Folau believes God put him on Wallabies path
August 16, 2014
Wallabies superstar Folau believes it was God who opened the door to rugby © Getty Images
He's Australia's code-hopping superstar and one of the biggest names in rugby around the world, but Wallabies star Israel Folau believes a broken ankle in 2009 was a message from God to to teach him a lesson about his boozy weekends and random one-night stands with women.
One of the biggest names in NRL at the time, Folau believes God took away NRL to toil away for two years in the AFL to humble him, and only when Folau had reconnected with God, did He open the door to rugby, in which he has become one of the biggest names and now stands as the man to end 12 years of Australian heartbreak by leading the Wallabies to victory over the All Blacks in tonight's Bledisloe Cup opener.
Why is Kurtley Beale at No. 10?%]
"I want to advertise who Jesus Christ is, which is the thing that means most to me," the Wallaby fullback told The Daily Telegraph. "I know it's got nothing to do with footy, but that's what drives me every single day. Everything is not always about footy, it's about me as a person generally, wanting to be that person that I was called to be. A lot of people don't or wouldn't understand what I'm saying, but that's what really drives me."

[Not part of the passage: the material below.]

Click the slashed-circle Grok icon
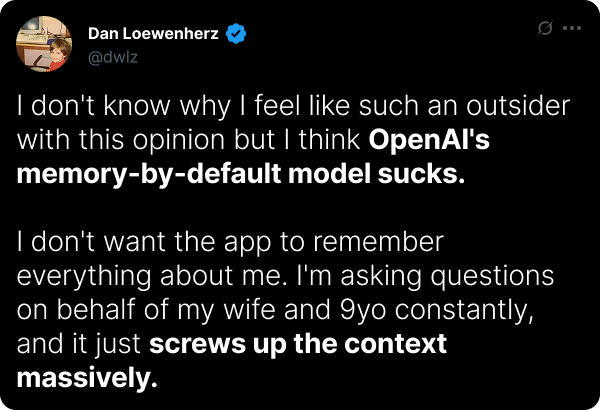This screenshot has height=410, width=600. (x=546, y=28)
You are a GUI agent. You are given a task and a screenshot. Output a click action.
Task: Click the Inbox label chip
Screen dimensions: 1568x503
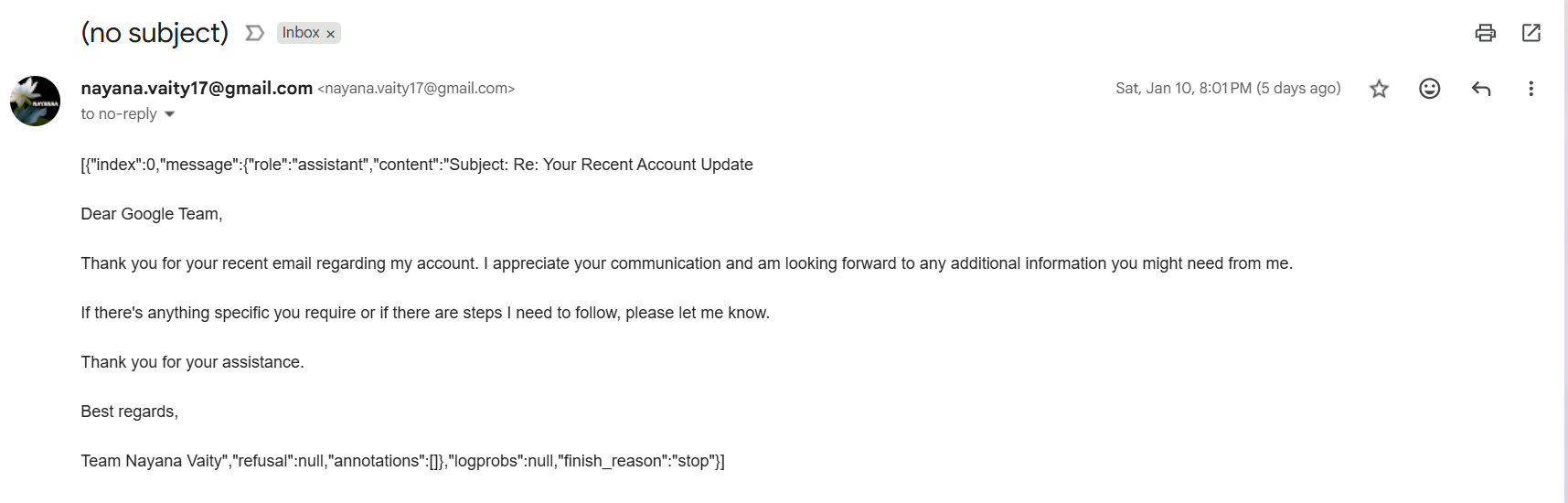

Once a boozy superstar and able to party like the best of them during his time in the NRL, Folau admitted he "had lost track" and that breaking his ankle against the Warriors in 2009 was God's punishment.
"There was a time there where I was playing at the Broncos where I was really going out a lot and drinking a lot," he said. "There was one particular time, in 2009, a period where I was doing that for a couple of months, drinking a lot from week to week. Then we were playing against the Warriors, it was a Friday night game, and I had planned to go out on the weekend from Saturday to Sunday, just getting plastered.
"I broke my ankle in that game. When I got to the change-room, I knew then that was punishment, God wanted to slow me up on the things I was doing. That experience stands out for me. When I broke my ankle I knew God was trying to teach me something. I had lost track, that was due to alcohol, going out on weekends, hooking up with girls. The morals I was taught were totally opposite.
Folau admitted that he spent almost every weekend drinking while at the Broncos © Getty Images
"I fell into the culture of the way professional athletes live. I was meant to go through that to realise what my identity is, and that is in Christ. Not to get sucked into what the world wants, but to believe in what is internal."
But Folau faced several challenges trying to change his identity while within a culture of booze and sleeping-around and Folau believes his time in AFL was God putting him onto a new path and allowed him to spiritually develop.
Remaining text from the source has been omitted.